Founded by Copperman Simon Guggenheim and his wife Olga Hirsh, the Fellowships continue to afford security for a year of work and creation, but depression has forced the number of winners from 77 two years ago to 57 last year, 38 this year. Poet George Dillon (The Flowering Stone) won a Pulitzer Prize while still a Guggenheimer (TIME. May 9); his Fellowship is renewed this year. Another repeater is moody George Antheil, cacophonous composer. Other winners: Artists Emil Ganso. Louis Bouche and Miguel Covarrubias (who will paint in the Dutch East Indies); Sculptress Gwen Lux; Poets e. e. cummings, Louise Bogan; Biographer Matthew Josephson; Novelists Glenway Wescott.

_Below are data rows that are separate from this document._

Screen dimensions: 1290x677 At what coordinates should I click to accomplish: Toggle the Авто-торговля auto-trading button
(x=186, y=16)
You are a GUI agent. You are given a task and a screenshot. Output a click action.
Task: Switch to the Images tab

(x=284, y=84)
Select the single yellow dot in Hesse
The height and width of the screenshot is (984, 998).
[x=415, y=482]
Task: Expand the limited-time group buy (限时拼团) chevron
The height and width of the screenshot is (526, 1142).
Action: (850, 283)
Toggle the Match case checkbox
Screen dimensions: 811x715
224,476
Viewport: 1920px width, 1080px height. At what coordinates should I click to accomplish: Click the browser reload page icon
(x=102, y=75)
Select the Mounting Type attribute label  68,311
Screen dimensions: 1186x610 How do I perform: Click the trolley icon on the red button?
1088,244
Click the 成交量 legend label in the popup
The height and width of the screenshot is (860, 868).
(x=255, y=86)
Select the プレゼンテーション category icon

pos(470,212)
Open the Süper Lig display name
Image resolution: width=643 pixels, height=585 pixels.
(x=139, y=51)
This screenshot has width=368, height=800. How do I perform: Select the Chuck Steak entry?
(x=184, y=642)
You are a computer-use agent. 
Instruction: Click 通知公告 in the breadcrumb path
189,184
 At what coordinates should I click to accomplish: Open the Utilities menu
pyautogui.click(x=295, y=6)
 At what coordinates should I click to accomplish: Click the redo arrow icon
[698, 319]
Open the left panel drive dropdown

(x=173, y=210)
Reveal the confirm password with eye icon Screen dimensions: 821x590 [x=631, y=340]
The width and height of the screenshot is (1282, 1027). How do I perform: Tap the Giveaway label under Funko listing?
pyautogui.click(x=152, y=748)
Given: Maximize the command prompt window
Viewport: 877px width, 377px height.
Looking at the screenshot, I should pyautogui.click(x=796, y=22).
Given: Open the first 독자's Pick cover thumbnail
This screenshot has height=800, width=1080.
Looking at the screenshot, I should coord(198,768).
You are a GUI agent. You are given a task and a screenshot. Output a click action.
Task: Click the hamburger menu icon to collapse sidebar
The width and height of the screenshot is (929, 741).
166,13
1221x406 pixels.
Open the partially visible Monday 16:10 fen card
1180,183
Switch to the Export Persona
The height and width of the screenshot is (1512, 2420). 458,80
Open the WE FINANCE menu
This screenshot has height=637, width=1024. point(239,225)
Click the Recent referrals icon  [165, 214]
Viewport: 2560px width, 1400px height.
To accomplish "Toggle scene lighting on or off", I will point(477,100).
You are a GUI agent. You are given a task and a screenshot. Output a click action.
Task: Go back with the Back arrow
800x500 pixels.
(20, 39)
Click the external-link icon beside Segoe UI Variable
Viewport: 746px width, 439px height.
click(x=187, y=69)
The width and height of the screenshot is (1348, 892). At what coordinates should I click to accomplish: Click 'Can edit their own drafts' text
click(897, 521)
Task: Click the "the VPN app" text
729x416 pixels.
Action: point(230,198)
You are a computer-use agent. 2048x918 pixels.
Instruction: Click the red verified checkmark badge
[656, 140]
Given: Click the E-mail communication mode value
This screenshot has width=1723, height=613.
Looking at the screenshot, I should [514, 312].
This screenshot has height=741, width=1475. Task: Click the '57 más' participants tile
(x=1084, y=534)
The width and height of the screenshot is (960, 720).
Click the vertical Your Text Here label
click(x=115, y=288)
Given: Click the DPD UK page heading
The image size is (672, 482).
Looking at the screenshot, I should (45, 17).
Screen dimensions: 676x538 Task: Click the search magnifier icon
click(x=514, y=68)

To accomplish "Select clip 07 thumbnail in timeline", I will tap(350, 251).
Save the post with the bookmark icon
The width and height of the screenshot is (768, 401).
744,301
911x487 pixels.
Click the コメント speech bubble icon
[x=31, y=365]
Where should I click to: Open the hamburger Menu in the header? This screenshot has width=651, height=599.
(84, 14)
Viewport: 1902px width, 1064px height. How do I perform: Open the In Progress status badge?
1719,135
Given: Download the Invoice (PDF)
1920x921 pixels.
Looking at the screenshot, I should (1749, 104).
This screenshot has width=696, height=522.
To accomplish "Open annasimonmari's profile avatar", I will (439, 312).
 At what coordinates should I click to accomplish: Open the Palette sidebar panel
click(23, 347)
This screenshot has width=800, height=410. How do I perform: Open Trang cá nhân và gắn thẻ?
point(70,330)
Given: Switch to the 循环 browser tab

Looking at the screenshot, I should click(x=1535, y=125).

Leonard Ehrlich: Composer Paul Nordoff; Economists Henry Schultz and Charles Frederick Roos; historians, physicists, chemists, biologists.

The American Council of Learned Societies last week handed out $64,000 in grants and fellowships to 57 youngish U. S. scholars. Some things to be studied: Islamic architecture in Persia; the history of Chinese law; the Nootka language of Vancouver Island; Latin geomancy; Gullah; Roman pavements; Ibrahim ibn Yaqub's Commentary on Genesis; Widsith.